WHO releases new International Classification of Diseases (ICD 11)
News Release (Geneva)
18 June 2018: The World Health Organization (WHO) is today releasing its new International Classification of Diseases (ICD-11). The ICD is the foundation for identifying health trends and statistics worldwide, and contains around 55 000 unique codes for injuries, diseases and causes of death. It provides a common language that allows health professionals to share health information across the globe. “The ICD is a product that WHO is truly proud of,” says Dr Tedros Adhanom Ghebreyesus, WHO Director-General. “It enables us to understand so much about what makes people get sick and die, and to take action to prevent suffering and save lives.” ICD-11, which has been over a decade in the making, provides significant improvements on previous versions. For the first time, it is completely electronic and has a much more user-friendly format. And there has been unprecedented involvement of health care workers who have joined collaborative meetings and submitted proposals. The ICD team in WHO headquarters has received over 10 000 proposals for revisions. ICD-11 will be presented at the World Health Assembly in May 2019 for adoption by Member States, and will come into effect on 1 January 2022. This release is an advance preview that will allow countries to plan how to use the new version, prepare translations, and train health professionals all over the country. The ICD is also used by health insurers whose reimbursements depend on ICD coding; national health programme managers; data collection specialists; and others who track progress in global health and determine the allocation of health resources. The new ICD-11 also reflects progress in medicine and advances in scientific understanding. For example, the codes relating to antimicrobial resistance are more closely in line with the Global
Antimicrobial Resistance Surveillance System (GLASS). ICD-11 is also able to better capture data regarding safety in healthcare, which means that unnecessary events that may harm health – such as unsafe workflows in hospitals – can be identified and reduced. The new ICD also includes new chapters, one on traditional medicine: although millions of people use traditional medicine worldwide, it has never been classified in this system. Another new chapter on sexual health brings together conditions that were previously categorized in other ways (e.g. gender incongruence was listed under mental health conditions) or described differently. Gaming disorder has been added to the section on addictive disorders. “A key principle in this revision was to simplify the coding structure and electronic tooling – this will allow health care professionals to more easily and completely record conditions,” says Dr Robert Jakob, Team Leader, Classifications Terminologies and Standards, WHO.Dr Lubna Alansari, WHO’s Assistant Director-General for Health Metrics and Measurement, says: “ICD is a cornerstone of health information and ICD-11 will deliver an up-to-date view of the patterns of disease.”
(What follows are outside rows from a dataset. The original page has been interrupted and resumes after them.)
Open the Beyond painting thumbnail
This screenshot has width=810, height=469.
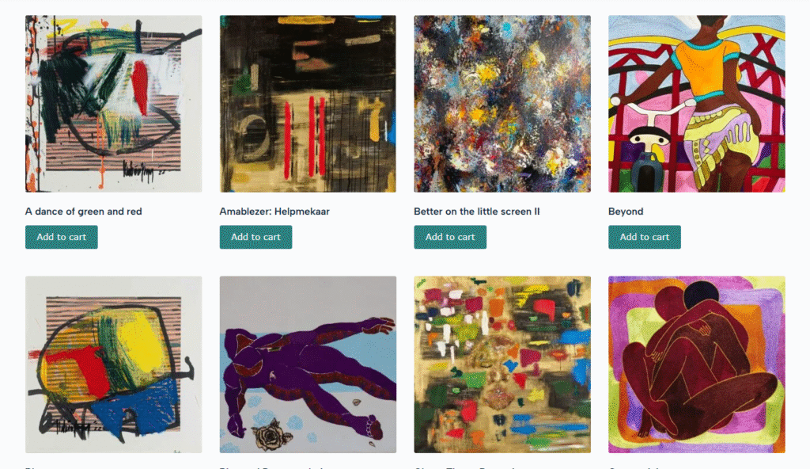(696, 104)
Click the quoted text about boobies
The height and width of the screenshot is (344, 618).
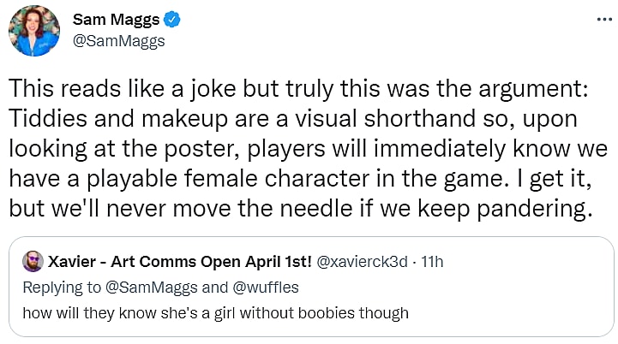[214, 312]
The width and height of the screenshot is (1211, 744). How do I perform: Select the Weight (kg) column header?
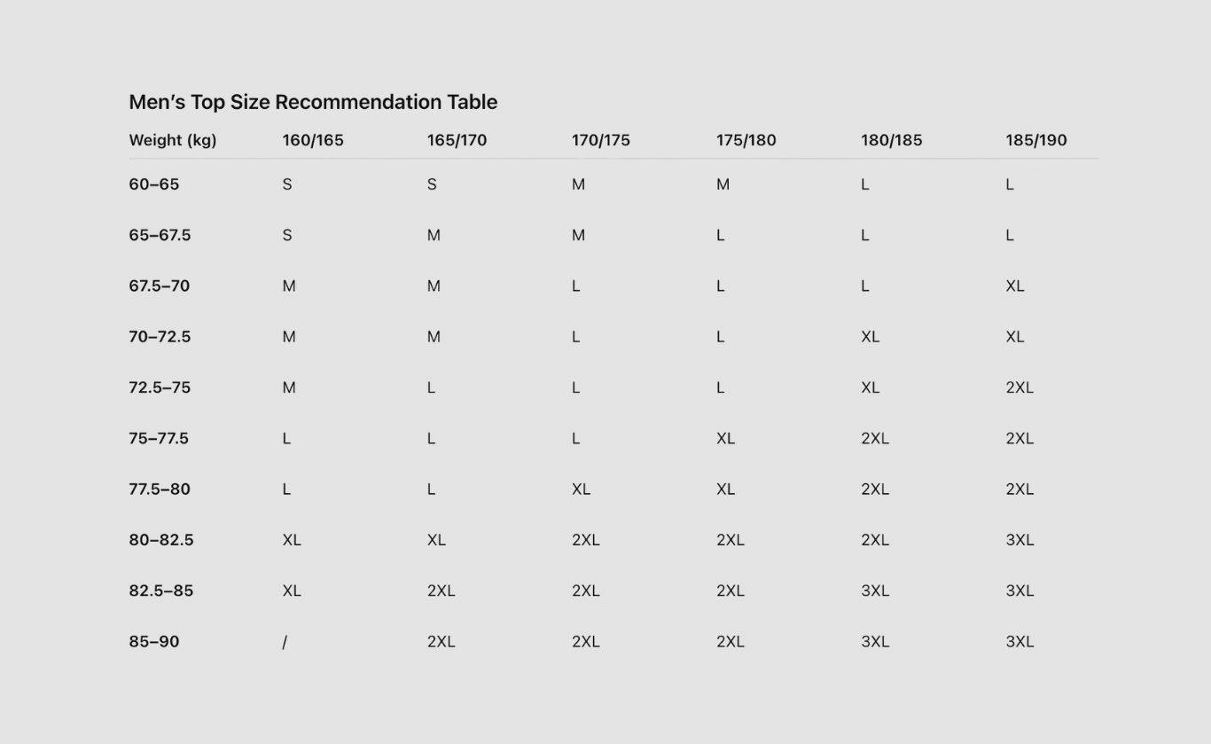click(173, 140)
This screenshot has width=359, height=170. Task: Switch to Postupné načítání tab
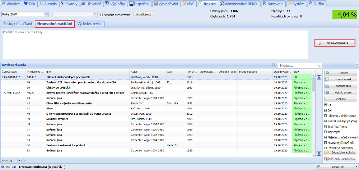18,24
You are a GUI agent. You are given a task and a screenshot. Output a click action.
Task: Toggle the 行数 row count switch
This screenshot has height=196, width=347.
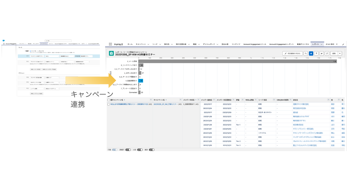tap(115, 149)
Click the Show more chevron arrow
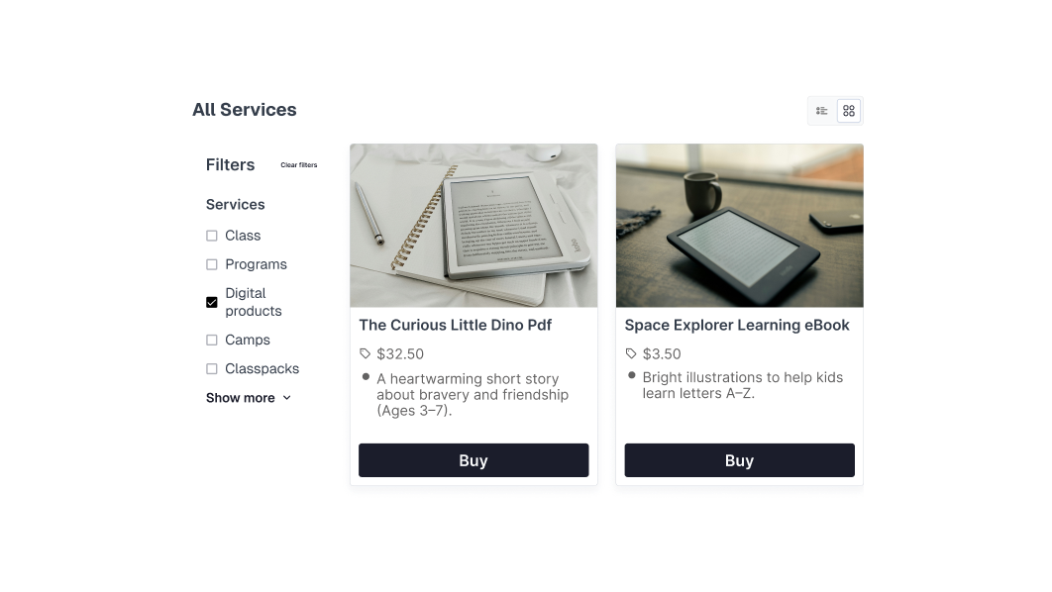This screenshot has width=1052, height=592. pyautogui.click(x=287, y=398)
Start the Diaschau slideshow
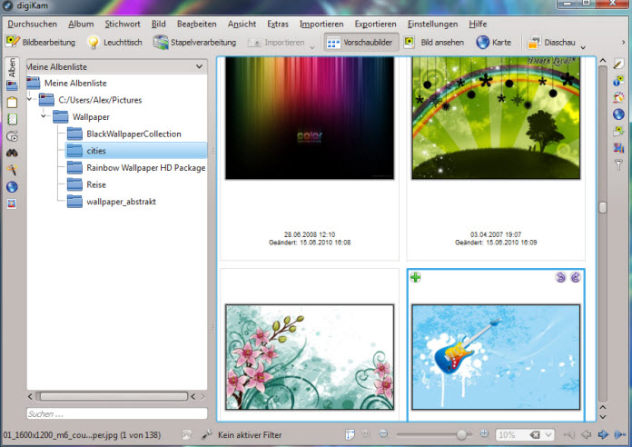 552,43
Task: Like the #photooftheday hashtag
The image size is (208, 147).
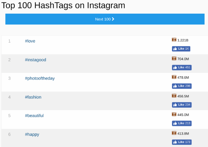Action: coord(182,86)
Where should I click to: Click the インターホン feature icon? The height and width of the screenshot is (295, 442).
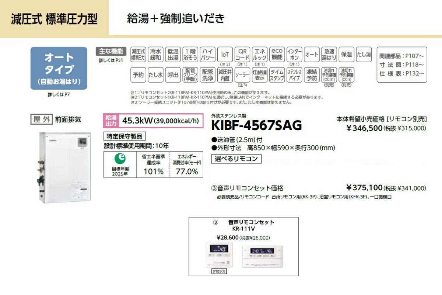pyautogui.click(x=294, y=55)
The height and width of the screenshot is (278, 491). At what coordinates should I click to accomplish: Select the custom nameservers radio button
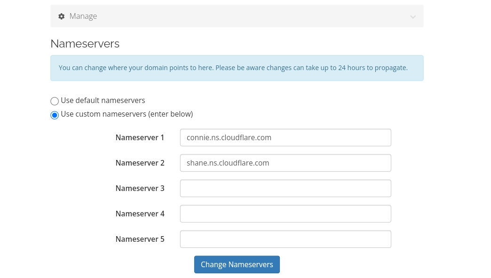[x=55, y=115]
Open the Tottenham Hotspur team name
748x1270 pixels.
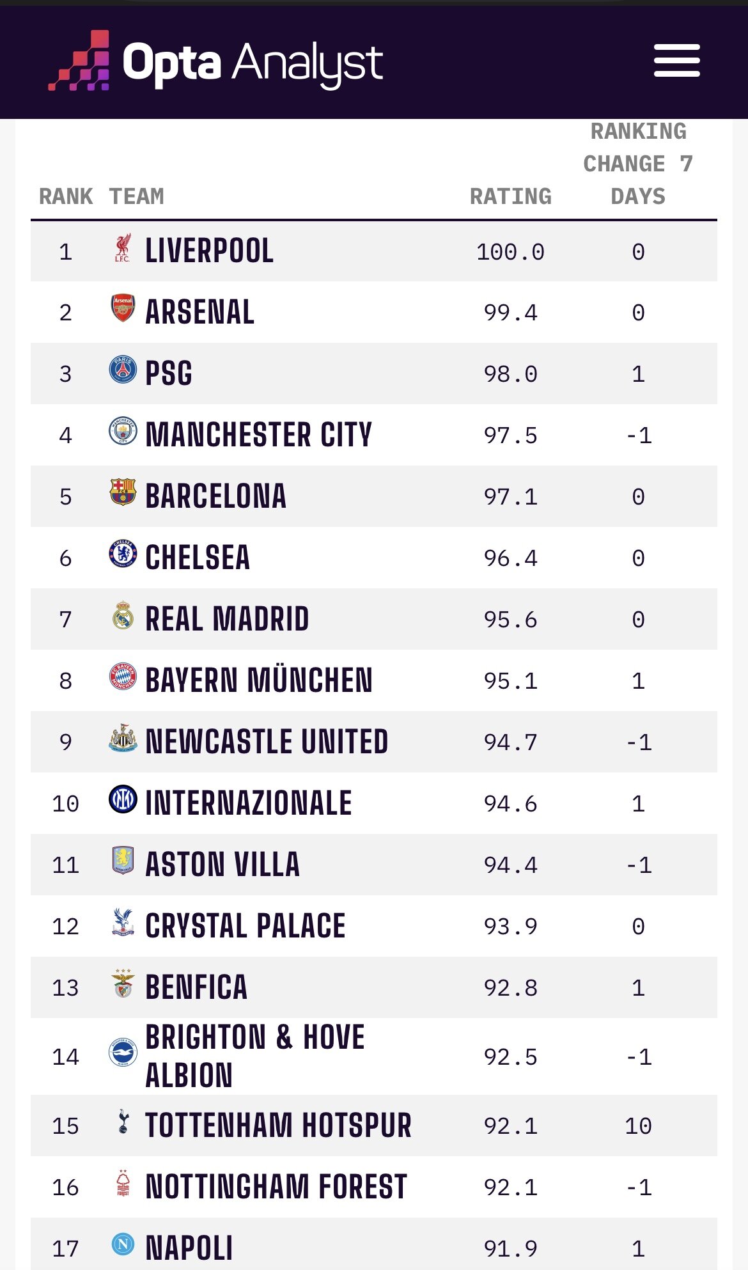tap(278, 1125)
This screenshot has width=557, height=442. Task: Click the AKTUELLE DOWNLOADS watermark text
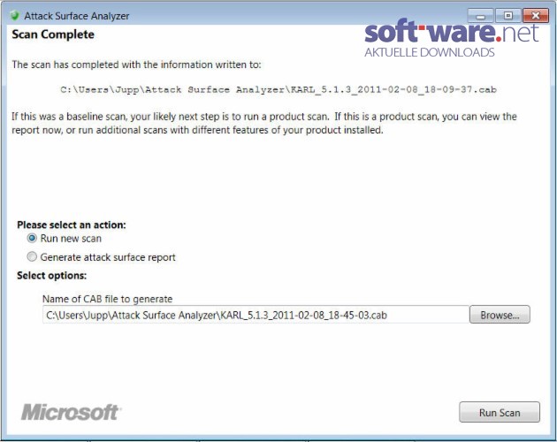tap(430, 52)
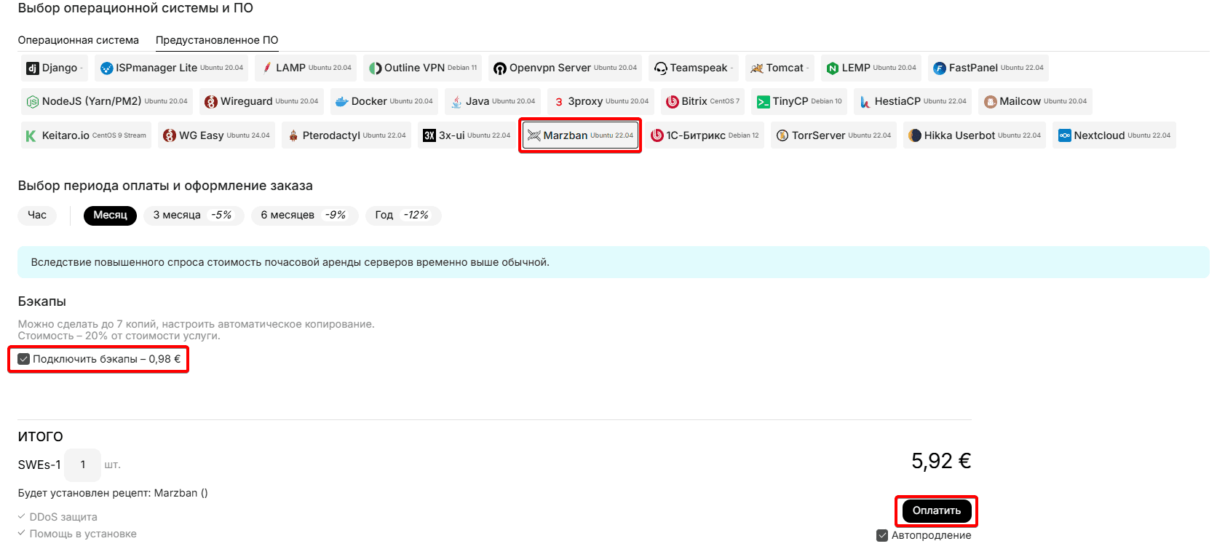Click the Bitrix logo icon
The image size is (1217, 557).
tap(673, 102)
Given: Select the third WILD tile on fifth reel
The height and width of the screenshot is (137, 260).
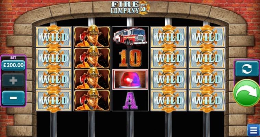Looking at the screenshot, I should point(207,79).
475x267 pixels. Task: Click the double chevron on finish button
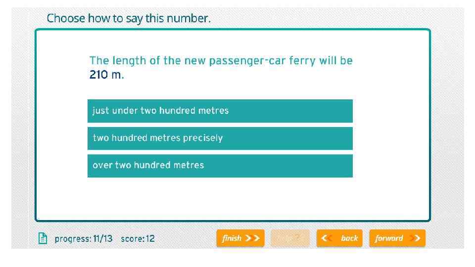253,238
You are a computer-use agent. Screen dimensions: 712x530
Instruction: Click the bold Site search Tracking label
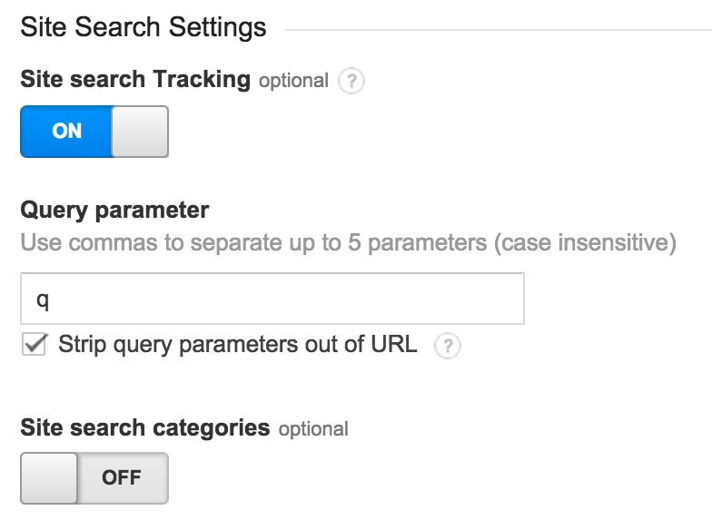pos(135,80)
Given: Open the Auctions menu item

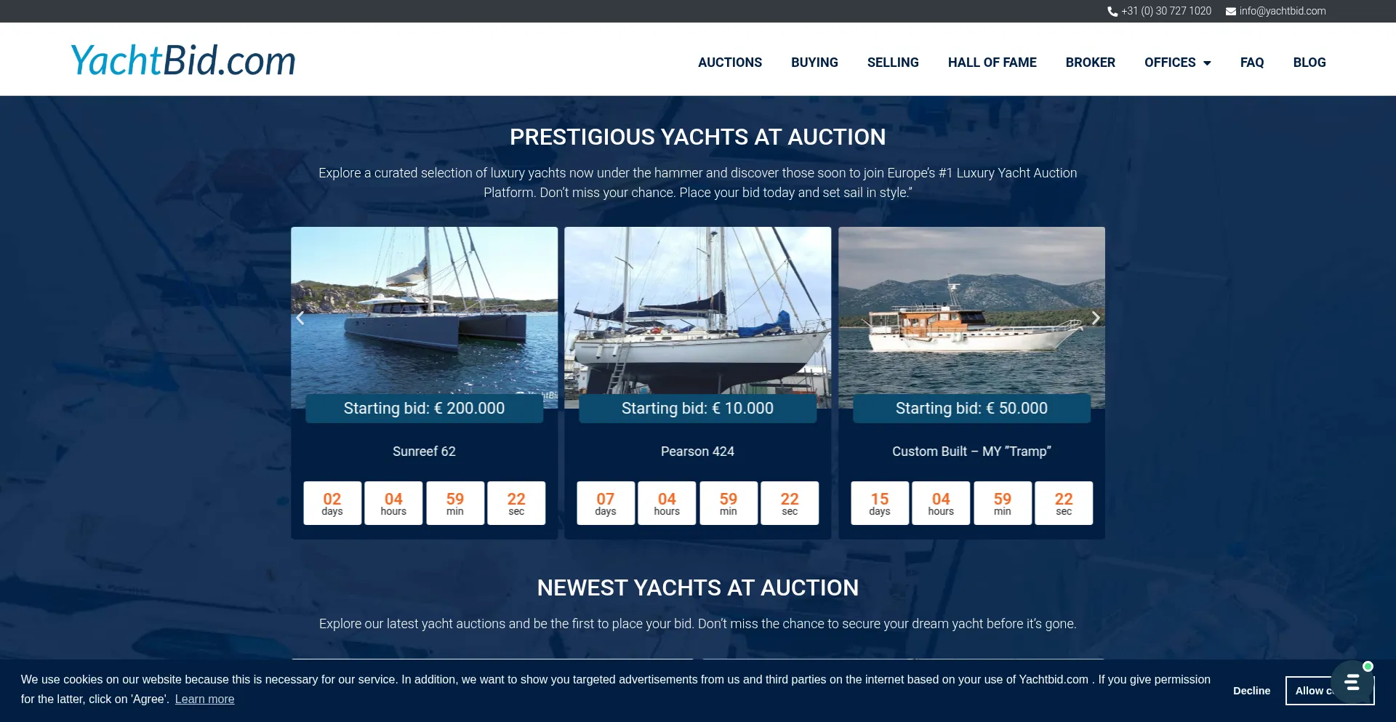Looking at the screenshot, I should tap(729, 63).
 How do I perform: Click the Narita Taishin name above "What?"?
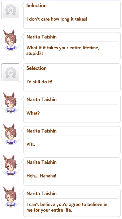(x=42, y=99)
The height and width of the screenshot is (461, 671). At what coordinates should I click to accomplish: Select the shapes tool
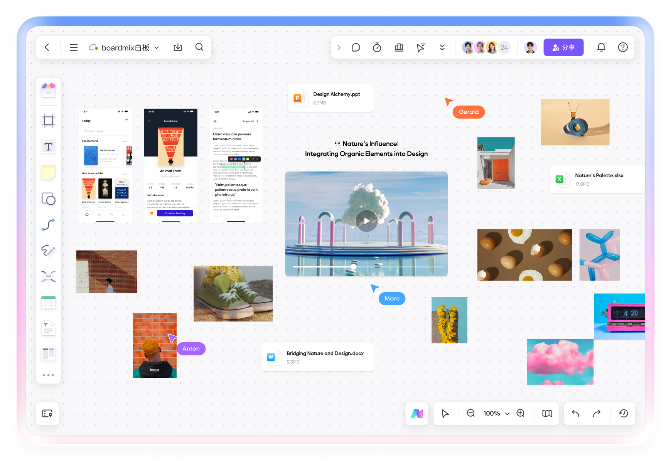[48, 199]
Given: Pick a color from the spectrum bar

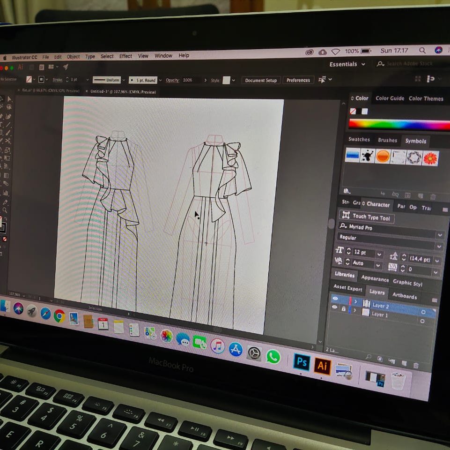Looking at the screenshot, I should tap(398, 124).
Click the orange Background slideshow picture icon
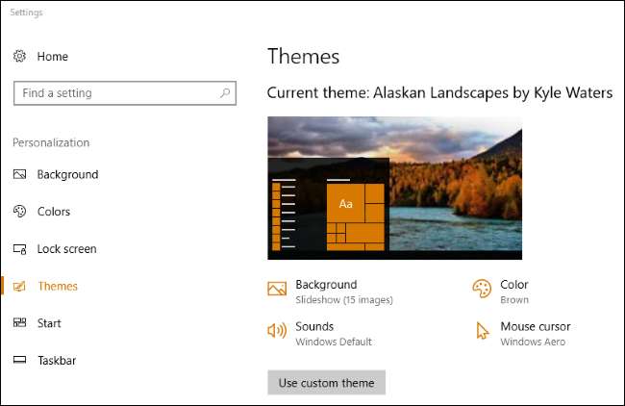 pos(277,289)
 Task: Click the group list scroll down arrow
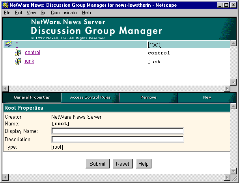(233, 82)
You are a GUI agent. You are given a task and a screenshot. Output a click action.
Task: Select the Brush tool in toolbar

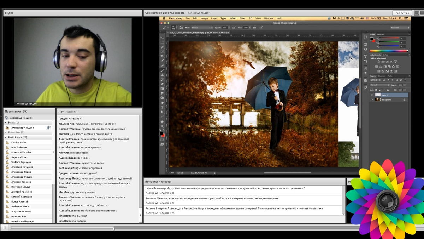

First, it has been updated for the 21st century and reflects critical advances in science and medicine. Second, it can now be well integrated with electronic health applications and information systems. This new version is fully electronic, significantly easier to implement which will lead to fewer mistakes, allows more detail to be recorded, all of which will make the tool much more accessible, particularly for low-resource settings.A third, important feature is that ICD-11 has been produced through a transparent, collaborative manner, the scope of which is unprecedented in its history. The complexity of the ICD has sometimes made it seem like an esoteric health tool requiring months of training – of the number of deaths reported in the world, those coded correctly were about one third. An overriding motive in this revision was to make the ICD easier to use.
Overview of ICD-11
Gender incongruence, meanwhile, has also been moved out of mental disorders in the ICD, into sexual health conditions. The rationale being that while evidence is now clear that it is not a mental disorder, and indeed classifying it in this can cause enormous stigma for people who are transgender, there remain significant health care needs that can best be met if the condition is coded under the ICD. For mental health conditions, ICD codes are especially important since the ICD is a diagnostic tool, and thus, these are the conditions that often garner much of the interest in the ICD. These include gaming disorder, which evidence shows is enough of a health problem that it requires tracking through the ICD. Other addictive behaviours such as hoarding disorder are now included in ICD-11, and conditions such as ‘excessive sexual drive’ has been reclassified as ‘compulsive sexual behaviour disorder’. A significant change in the mental disorders section of ICD-11 is the attempt of statisticians to simplify the codes as much as possible to allow for coding of mental health conditions by primary health care providers rather than by mental health specialists. This will be a critical move since the world still has a scarcity of mental health specialist – up to 9 out of 10 people needing mental health care don’t receive it.